I like how simple things can give you inspiration to compose - You definitely have a wonderful gift, and I too have enjoyed listening to all your works.


----------



## Earthling (May 21, 2010)

A very leisurely awakening.  Lovely piece, with a trace of wistfulness in it in places (I feel). Well done!


----------



## AndreasvanHaren (May 7, 2007)

*Nature awakes - update*

Hi!
Here is an update of Nature awakes for piano solo.

The piece feels finished for me. I also made a version of Nature Awakes for piano trio, I am going to start with making a recording now. Only problem is that I don't have good solo cello sample, the jam packs don't have them.
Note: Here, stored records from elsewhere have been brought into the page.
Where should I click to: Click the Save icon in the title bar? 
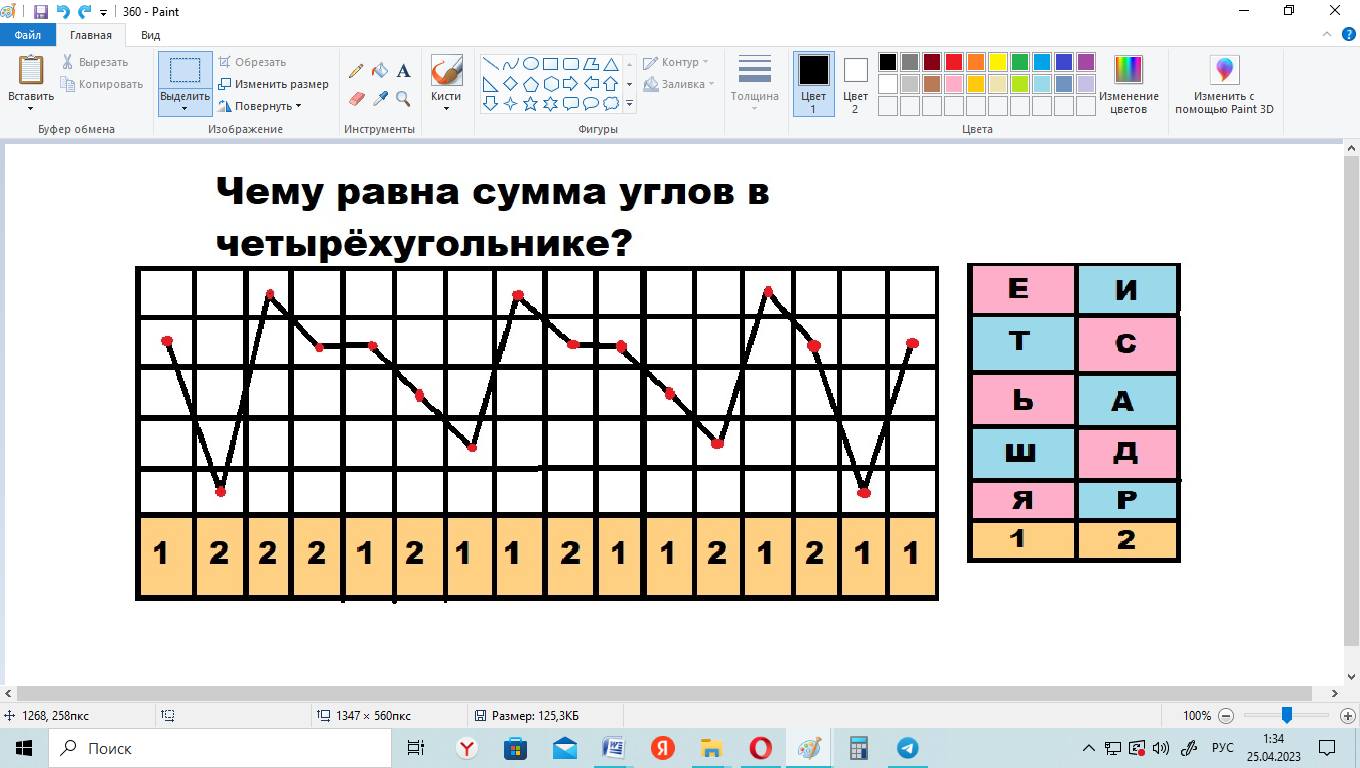(x=41, y=11)
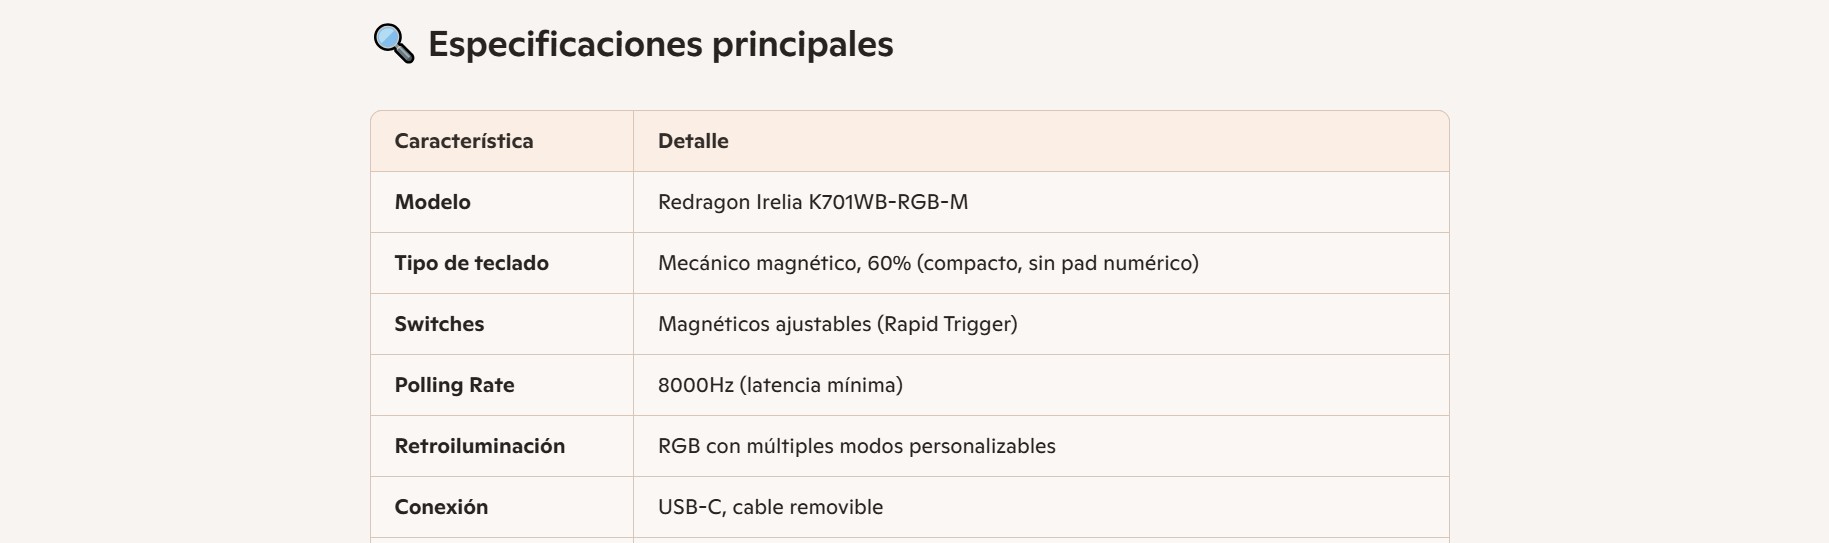Click the 'Polling Rate' row label
The image size is (1829, 543).
pyautogui.click(x=454, y=385)
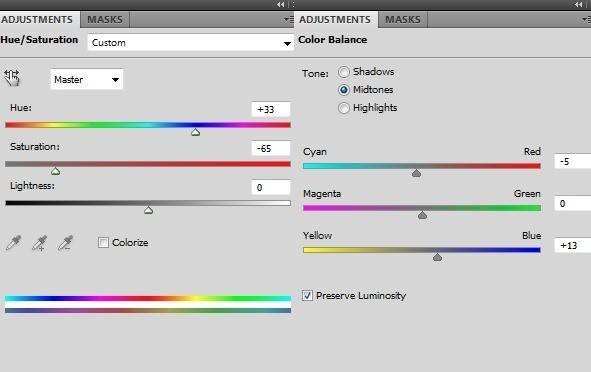Select the Add to Sample eyedropper
Viewport: 591px width, 372px height.
coord(39,243)
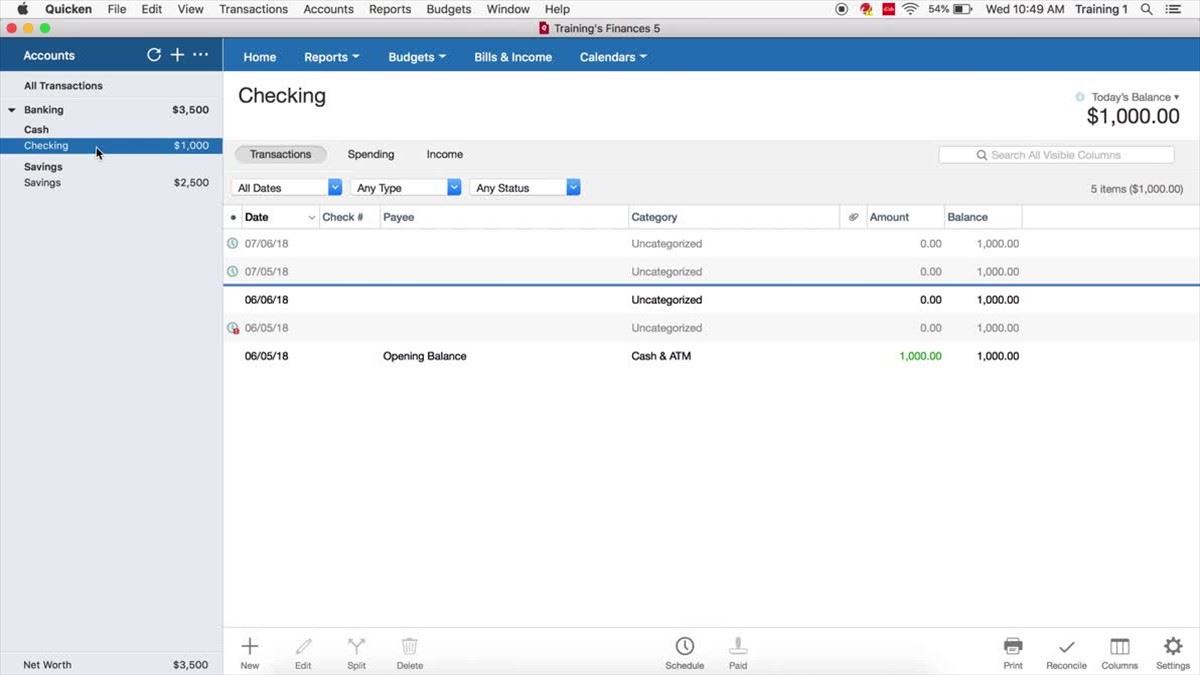1200x675 pixels.
Task: Open the Columns chooser icon
Action: pos(1119,647)
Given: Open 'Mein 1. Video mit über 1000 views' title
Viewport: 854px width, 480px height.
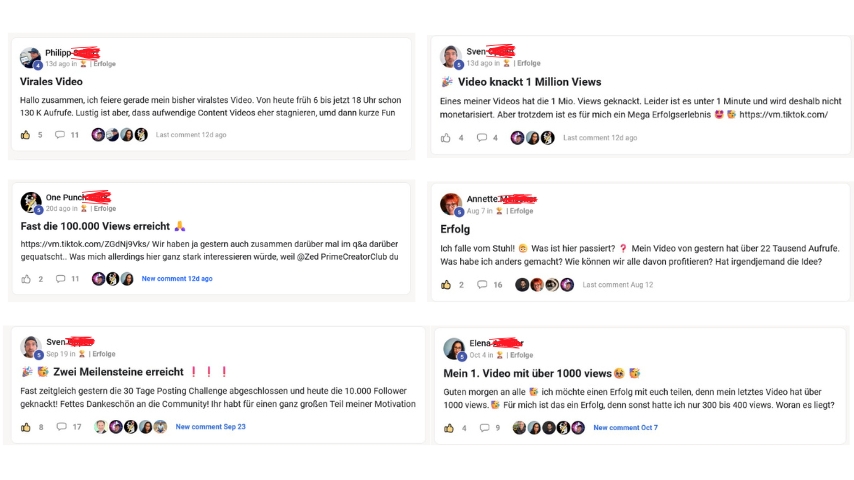Looking at the screenshot, I should click(528, 373).
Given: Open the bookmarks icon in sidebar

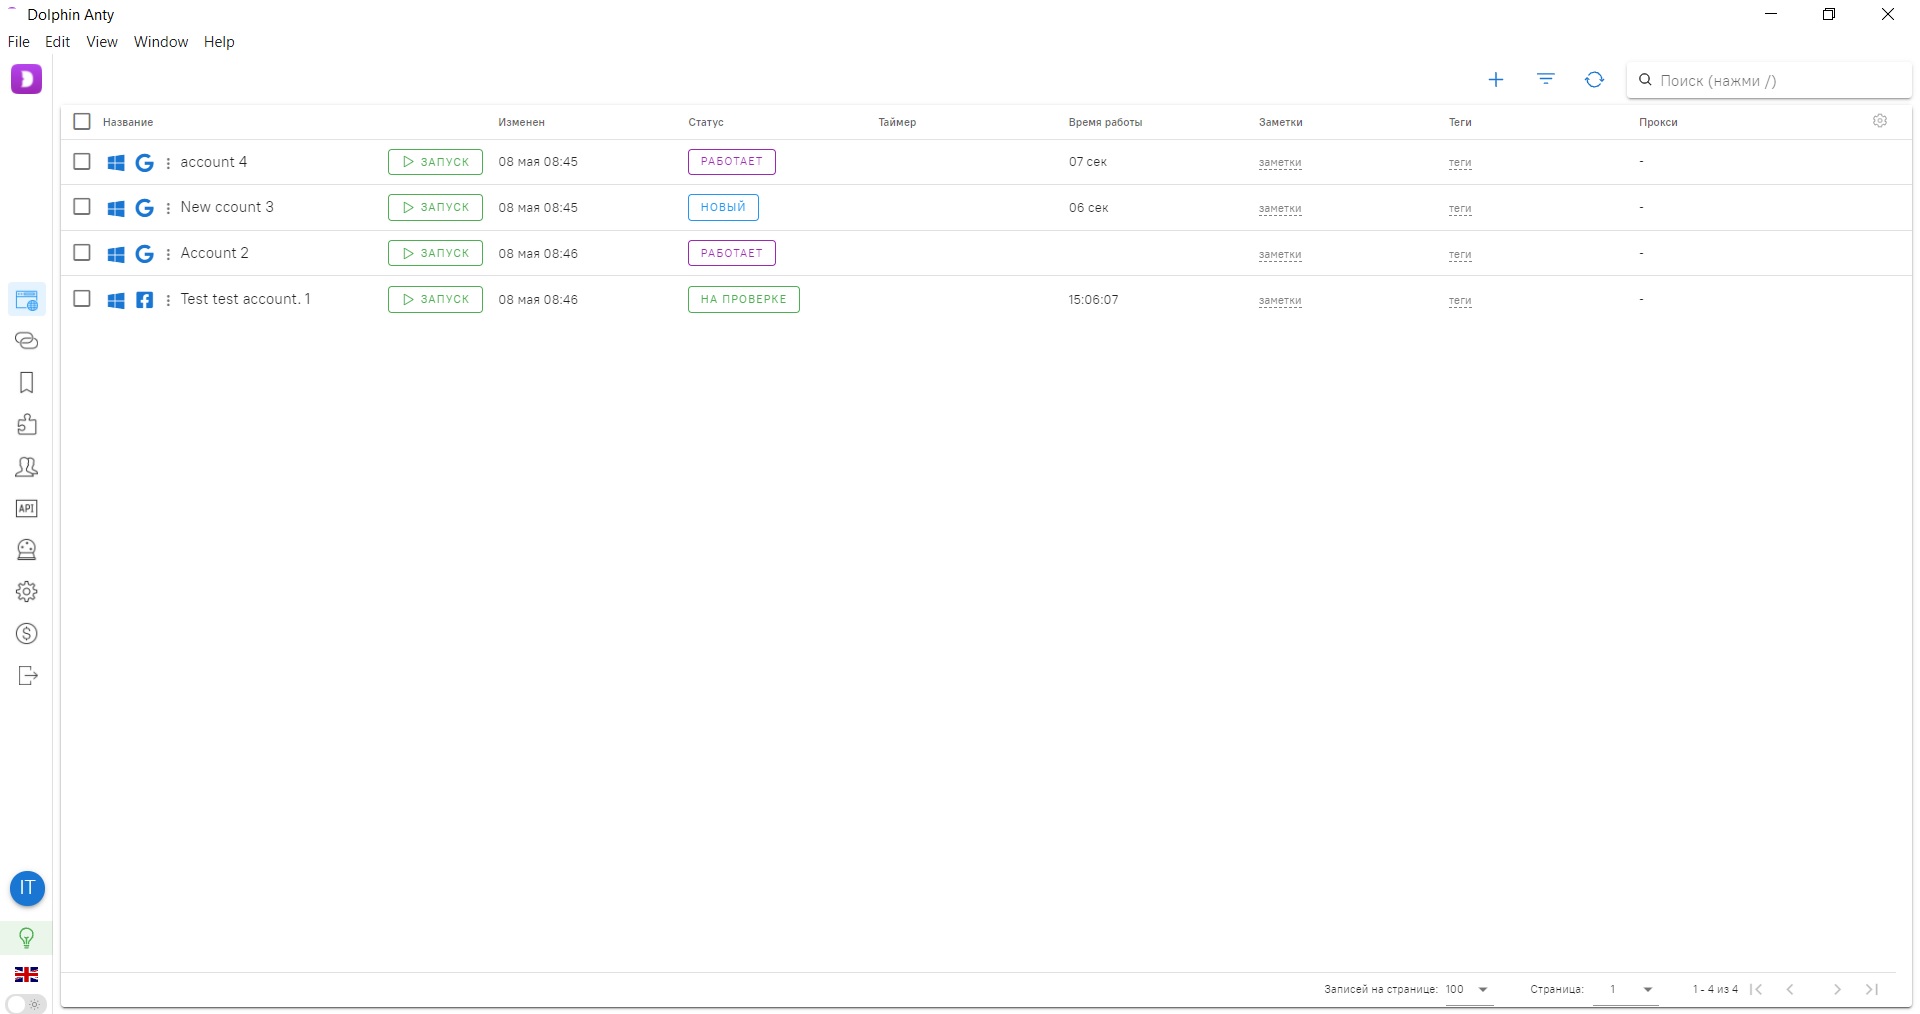Looking at the screenshot, I should pos(27,383).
http://www.andrevanharen.com/newmusic.htm

André


----------



## Fibonacci (Feb 8, 2009)

I really like this Andreas. Very relaxing. Gentle pace, nice silent moments. This is one of those compositions that makes me think of water..after a rain storm. The sun has broken out through the last remaining dark clouds pouring its warmth on the wet leaves of plants. Little droplets roll off a broad leaf.


----------



## AndreasvanHaren (May 7, 2007)

Thanks, Fibonacci. I am glad that you really hear what I am trying to describe. I love to write pieces that describe nature, I made more of these called "Moments". If you like, you can hear all of them on my site here:

http://www.andrevanharen.com/forpiano.htm

Best wishes,
Andreas


----------



## Fibonacci (Feb 8, 2009)

I'll listen to those later this evening Andreas. Thanks.


----------



## Bix (Aug 12, 2010)

Earthling said:


> A very leisurely awakening.  Lovely piece, with a trace of wistfulness in it in places (I feel). Well done!


Thats the word I was looking for 'wistfulness' - I like the parts where is subdues, like nature wants to sleep again, longing for the peace of winter.


----------